Kage Casey (born December 10, 2003) is an American professional football guard for the Denver Broncos of the National Football League (NFL). He played college football for the Boise State Broncos and was selected by Denver in the fourth round of the 2026 NFL draft.

==Early life==
Casey attended Clackamas High School in Happy Valley, Oregon, where he was a two-year starter at left tackle, while also playing defensive end. Coming out of high school, he was rated as a three-star recruit and committed to play college football for the Boise State Broncos.

==College career==
As a freshman in 2022 he appeared in five games and took a redshirt. In 2023, he became a starter on the offensive line and started all 14 games for the Broncos, earning second-team all-Mountain West and second-team freshman All-American by the Athletic. In 2024, Casey started all 14 games for the Broncos and was named first-team all-Mountain West and second-team All-American by the Athletic and Walter Camp Foundation.

==Professional career==

Casey was selected by the Denver Broncos in the fourth round (111th overall) of the 2026 NFL draft.
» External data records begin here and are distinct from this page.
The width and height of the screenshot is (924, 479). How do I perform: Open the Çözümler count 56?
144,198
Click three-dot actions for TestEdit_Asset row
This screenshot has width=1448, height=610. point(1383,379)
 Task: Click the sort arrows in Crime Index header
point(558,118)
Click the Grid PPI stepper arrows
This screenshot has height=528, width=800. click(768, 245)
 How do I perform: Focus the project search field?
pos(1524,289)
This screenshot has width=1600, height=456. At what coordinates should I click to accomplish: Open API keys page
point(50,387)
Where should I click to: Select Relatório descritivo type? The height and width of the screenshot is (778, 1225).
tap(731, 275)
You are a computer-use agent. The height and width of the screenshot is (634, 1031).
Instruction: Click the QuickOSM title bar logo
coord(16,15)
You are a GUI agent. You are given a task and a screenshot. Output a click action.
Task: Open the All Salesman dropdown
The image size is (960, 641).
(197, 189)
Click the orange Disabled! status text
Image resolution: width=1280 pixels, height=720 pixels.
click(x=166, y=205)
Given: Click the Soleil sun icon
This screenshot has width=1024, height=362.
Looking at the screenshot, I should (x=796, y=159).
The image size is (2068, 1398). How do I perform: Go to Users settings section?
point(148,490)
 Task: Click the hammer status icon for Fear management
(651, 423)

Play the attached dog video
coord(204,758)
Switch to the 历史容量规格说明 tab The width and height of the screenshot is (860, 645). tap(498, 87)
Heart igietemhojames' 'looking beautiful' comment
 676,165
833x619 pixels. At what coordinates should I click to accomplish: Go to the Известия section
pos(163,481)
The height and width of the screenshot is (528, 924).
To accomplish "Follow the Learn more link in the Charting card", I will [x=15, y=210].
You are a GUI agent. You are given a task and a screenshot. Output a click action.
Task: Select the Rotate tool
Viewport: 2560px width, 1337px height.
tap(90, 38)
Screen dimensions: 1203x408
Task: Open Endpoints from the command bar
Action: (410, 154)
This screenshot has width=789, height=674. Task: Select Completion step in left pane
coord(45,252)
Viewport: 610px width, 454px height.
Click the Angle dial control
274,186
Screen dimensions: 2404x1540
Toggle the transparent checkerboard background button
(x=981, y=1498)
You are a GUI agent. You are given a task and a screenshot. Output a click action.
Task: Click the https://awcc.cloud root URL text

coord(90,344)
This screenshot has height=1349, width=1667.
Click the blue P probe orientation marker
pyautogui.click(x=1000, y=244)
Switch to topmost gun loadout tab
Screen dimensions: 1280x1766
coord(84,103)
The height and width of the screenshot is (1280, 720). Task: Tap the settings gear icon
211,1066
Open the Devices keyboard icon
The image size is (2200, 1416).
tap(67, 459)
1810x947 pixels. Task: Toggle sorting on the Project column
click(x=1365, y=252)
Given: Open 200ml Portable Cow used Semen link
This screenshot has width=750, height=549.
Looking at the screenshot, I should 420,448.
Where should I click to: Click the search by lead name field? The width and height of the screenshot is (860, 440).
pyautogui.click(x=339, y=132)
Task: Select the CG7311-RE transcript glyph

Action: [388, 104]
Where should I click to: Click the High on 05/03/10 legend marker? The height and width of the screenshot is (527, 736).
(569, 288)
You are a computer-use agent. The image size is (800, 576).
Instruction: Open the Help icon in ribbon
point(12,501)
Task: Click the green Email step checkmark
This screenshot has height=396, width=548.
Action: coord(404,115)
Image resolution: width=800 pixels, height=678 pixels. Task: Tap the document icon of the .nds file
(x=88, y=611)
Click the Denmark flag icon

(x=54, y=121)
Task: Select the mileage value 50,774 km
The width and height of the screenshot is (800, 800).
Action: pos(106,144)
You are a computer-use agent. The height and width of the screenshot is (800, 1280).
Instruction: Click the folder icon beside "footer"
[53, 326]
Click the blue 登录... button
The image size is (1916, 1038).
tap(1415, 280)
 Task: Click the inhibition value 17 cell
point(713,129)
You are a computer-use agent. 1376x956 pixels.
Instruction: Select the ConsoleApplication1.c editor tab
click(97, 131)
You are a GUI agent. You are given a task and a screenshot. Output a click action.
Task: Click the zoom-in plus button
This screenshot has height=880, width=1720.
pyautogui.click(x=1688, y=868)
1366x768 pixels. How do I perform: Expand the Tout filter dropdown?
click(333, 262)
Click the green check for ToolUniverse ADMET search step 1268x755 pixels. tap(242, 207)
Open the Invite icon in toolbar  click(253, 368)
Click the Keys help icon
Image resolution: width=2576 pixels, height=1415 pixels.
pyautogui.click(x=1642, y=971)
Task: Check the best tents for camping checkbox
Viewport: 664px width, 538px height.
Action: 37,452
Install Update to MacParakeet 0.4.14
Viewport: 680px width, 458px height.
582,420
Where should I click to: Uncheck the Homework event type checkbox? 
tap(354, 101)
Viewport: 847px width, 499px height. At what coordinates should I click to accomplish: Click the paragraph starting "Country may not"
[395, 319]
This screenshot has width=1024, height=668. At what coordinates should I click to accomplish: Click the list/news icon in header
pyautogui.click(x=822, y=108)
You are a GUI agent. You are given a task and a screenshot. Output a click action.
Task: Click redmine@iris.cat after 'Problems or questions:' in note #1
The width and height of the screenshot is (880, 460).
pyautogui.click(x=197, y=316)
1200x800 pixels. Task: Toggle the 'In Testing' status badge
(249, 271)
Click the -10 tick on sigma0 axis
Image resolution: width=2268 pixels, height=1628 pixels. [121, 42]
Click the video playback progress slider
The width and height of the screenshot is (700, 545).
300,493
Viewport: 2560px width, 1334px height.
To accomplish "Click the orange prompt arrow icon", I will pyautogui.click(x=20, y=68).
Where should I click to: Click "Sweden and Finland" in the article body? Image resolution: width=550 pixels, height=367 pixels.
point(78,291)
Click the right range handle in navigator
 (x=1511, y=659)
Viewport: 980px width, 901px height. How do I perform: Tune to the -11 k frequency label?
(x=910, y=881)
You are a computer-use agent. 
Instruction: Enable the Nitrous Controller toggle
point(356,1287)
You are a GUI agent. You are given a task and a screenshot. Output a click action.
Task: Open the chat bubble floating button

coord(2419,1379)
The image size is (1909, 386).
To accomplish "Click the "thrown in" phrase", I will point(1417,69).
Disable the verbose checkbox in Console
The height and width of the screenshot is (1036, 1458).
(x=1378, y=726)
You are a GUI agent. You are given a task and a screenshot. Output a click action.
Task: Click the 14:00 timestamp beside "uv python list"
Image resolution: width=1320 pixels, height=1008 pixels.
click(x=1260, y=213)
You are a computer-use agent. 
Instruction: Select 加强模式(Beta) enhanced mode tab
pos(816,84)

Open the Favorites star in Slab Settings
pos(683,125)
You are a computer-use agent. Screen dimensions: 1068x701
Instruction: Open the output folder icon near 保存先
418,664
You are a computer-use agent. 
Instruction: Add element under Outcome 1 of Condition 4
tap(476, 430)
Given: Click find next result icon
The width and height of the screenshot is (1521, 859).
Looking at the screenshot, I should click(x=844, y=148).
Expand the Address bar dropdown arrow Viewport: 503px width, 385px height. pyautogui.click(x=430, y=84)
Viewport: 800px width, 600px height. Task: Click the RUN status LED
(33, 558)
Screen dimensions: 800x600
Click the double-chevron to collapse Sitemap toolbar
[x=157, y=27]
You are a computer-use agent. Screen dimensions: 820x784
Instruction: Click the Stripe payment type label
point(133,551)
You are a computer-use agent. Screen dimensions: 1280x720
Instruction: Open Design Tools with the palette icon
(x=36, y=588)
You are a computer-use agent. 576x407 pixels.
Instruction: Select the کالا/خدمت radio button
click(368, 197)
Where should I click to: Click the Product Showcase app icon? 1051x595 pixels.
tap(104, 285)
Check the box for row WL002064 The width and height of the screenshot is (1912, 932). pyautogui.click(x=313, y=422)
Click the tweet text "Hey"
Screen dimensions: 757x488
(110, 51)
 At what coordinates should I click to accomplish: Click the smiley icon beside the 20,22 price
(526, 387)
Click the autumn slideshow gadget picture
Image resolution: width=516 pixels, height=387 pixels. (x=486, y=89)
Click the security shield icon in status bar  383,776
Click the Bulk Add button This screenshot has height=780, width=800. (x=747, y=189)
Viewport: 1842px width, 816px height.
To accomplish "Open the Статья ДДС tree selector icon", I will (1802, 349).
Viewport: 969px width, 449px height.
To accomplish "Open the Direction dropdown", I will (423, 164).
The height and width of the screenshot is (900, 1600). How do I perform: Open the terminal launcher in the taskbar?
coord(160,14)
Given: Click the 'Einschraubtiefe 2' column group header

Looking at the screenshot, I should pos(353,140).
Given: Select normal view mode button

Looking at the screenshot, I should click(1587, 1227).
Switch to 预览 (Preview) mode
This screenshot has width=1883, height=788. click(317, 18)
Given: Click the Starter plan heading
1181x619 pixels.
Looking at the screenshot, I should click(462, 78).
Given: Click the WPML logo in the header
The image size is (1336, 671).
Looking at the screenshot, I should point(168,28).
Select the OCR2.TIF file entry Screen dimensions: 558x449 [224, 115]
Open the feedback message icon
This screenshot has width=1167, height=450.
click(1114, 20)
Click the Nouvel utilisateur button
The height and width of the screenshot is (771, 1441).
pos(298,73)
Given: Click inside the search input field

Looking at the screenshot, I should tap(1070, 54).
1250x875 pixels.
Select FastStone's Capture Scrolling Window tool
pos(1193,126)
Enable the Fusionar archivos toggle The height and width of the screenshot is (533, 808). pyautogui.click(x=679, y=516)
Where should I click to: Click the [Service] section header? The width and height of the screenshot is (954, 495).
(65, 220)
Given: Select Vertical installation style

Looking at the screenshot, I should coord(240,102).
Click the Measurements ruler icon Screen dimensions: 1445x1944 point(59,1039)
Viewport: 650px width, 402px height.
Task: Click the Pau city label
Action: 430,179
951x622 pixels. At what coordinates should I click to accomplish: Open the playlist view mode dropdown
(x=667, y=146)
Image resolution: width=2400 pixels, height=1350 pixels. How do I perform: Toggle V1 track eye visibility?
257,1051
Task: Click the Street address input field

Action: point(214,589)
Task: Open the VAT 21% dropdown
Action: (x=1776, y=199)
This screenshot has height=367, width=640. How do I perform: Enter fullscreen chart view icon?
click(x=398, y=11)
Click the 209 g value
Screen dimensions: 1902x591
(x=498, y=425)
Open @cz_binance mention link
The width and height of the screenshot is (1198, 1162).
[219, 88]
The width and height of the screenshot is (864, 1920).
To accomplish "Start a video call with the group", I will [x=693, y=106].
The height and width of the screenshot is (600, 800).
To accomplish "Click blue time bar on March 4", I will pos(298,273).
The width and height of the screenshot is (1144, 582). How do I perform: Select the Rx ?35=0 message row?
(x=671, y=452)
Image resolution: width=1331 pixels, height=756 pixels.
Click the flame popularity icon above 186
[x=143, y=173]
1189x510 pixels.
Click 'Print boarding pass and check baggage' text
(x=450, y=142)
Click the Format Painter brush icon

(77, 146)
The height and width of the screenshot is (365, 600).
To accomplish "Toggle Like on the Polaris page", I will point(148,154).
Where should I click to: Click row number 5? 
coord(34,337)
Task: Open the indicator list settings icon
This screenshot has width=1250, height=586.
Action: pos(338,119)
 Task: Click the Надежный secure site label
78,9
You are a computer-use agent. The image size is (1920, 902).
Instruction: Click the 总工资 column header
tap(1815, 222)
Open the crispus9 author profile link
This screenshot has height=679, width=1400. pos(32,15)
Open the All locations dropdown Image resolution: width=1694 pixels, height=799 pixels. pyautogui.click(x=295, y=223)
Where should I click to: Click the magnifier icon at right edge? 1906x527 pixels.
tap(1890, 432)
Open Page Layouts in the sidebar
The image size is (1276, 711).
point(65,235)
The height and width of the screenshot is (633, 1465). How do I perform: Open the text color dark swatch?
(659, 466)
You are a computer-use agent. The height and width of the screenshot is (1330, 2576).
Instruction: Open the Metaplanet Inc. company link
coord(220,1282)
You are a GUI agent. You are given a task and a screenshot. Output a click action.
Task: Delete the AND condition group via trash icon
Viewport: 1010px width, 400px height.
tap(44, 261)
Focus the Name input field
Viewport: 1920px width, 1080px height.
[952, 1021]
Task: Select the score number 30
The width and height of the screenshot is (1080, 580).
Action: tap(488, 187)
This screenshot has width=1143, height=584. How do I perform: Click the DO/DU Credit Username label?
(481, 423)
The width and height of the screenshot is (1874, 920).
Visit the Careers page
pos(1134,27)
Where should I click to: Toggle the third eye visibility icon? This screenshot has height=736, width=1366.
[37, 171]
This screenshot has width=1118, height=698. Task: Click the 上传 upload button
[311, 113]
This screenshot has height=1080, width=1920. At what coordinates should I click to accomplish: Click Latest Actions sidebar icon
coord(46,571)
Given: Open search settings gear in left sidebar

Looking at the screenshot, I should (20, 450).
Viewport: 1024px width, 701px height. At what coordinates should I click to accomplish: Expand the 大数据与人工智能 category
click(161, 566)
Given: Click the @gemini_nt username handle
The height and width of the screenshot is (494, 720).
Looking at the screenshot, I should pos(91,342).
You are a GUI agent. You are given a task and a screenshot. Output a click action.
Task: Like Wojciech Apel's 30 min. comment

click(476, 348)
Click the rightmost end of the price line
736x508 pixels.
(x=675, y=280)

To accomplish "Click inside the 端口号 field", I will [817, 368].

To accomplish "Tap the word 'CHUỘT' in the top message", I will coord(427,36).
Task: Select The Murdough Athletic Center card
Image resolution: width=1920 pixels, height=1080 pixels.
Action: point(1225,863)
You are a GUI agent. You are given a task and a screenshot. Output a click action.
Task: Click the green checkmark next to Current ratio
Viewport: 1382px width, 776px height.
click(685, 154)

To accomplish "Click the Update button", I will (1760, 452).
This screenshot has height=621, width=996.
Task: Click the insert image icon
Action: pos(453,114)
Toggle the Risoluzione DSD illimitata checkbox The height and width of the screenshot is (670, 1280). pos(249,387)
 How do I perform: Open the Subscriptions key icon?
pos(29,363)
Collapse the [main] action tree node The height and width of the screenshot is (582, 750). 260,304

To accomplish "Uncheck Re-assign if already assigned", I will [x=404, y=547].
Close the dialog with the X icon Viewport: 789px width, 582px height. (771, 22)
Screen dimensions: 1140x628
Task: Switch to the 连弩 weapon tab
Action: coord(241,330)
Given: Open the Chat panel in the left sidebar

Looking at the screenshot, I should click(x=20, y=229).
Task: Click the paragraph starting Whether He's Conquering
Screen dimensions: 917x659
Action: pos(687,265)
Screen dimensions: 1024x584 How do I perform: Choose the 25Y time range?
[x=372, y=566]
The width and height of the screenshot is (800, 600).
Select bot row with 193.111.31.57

On May 20, 2026, Casey signed his four-year rookie contract.

Pre-draft measurables
| Height | Weight | Arm length | Hand span | Wingspan | 40-yard dash | 10-yard split | 20-yard split | 20-yard shuttle | Three-cone drill | Vertical jump | Broad jump | Bench press |
| 6 ft 5+5⁄8 in (1.97 m) | 310 lb (141 kg) | 32+3⁄4 in (0.83 m) | 10+1⁄4 in (0.26 m) | 6 ft 8+7⁄8 in (2.05 m) | 5.20 s | 1.85 s | 3.05 s | 4.85 s | 7.63 s | 31.0 in (0.79 m) | 8 ft 7 in (2.62 m) | 20 reps |
All values from NFL Combine/Pro Day

== Personal life ==
Casey met his wife Kiersten Van Kirk, a volleyball player at Boise State, where they eventually got married in 2023.